A federal judge ruled on Monday, June 22, that the Trump administration’s effort to aggregate Americans’ personal data to verify voter eligibility is unlawful, ordering that the resulting tool — known as SAVE — cannot be used in its current form.
U.S. District Judge Sparkle Sooknanan, in a 75-page ruling, wrote that “the federal government has knowingly trampled on the privacy rights of American citizens in a manner that threatens the sacred right to vote.”
The Systematic Alien Verification for Entitlements system, or SAVE, was overhauled by the administration last year and is intended to flag potential noncitizens and deceased voters on state rolls. But the judge found that a number of foreign-born American citizens had been wrongly flagged as possible noncitizens, exposing eligible voters to the risk of removal.

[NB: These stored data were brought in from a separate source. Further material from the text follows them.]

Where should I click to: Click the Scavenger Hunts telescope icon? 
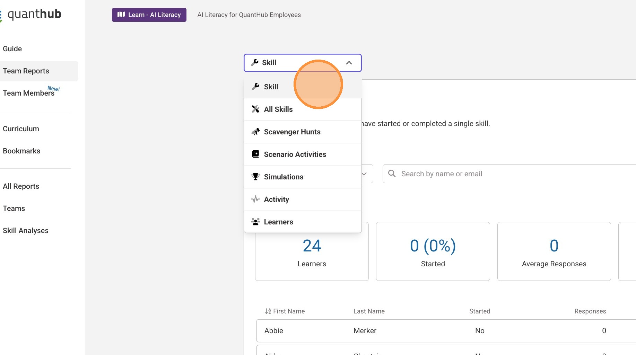click(256, 132)
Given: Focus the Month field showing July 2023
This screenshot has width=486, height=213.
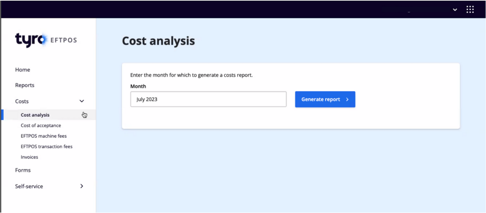Looking at the screenshot, I should click(208, 100).
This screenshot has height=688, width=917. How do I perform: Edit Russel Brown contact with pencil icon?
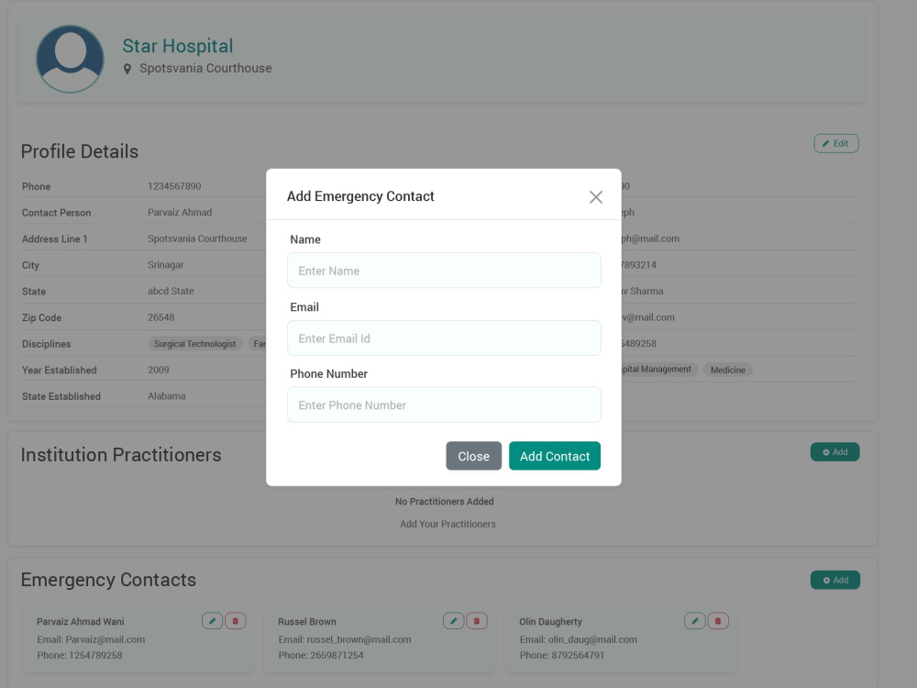[453, 621]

Several states had already run their entire voter lists through the system before the ruling. Sooknanan, a Biden appointee, found that federal agencies, scrambling to comply with an executive order aimed at reshaping federal elections, had haphazardly combined and repurposed the private information of millions of Americans — including citizenship data they knew to be unreliable.

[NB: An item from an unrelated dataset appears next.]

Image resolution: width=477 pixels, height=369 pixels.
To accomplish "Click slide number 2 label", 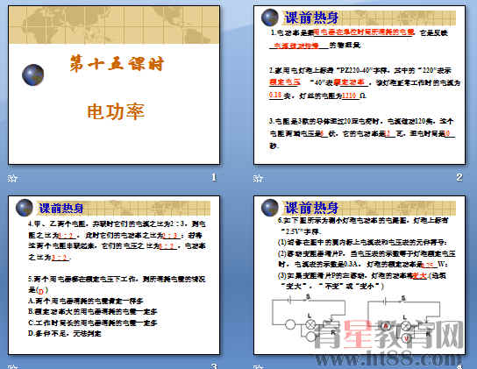I will tap(459, 177).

The decision is a significant legal setback for President Donald Trump’s push to use federal agencies to drive a nationwide crackdown on the presence of noncitizens on state voter rolls, a central element of his elections agenda.

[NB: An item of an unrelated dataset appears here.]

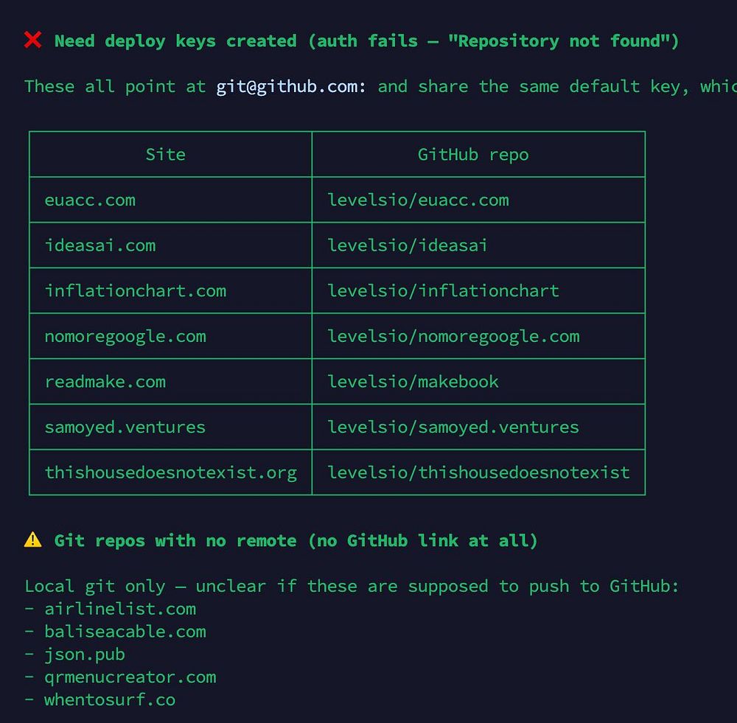Click the ideasai.com table entry
Viewport: 737px width, 723px height.
click(x=170, y=245)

Voting-rights groups that challenged the system welcomed the ruling as a check on what they described as an error-prone tool that placed the burden of the government’s mistakes on lawful voters. The administration is expected to appeal.
The ruling lands amid an intensifying national fight over election administration, in which questions of data privacy, federal authority and the reliability of citizenship records have become flashpoints ahead of upcoming elections.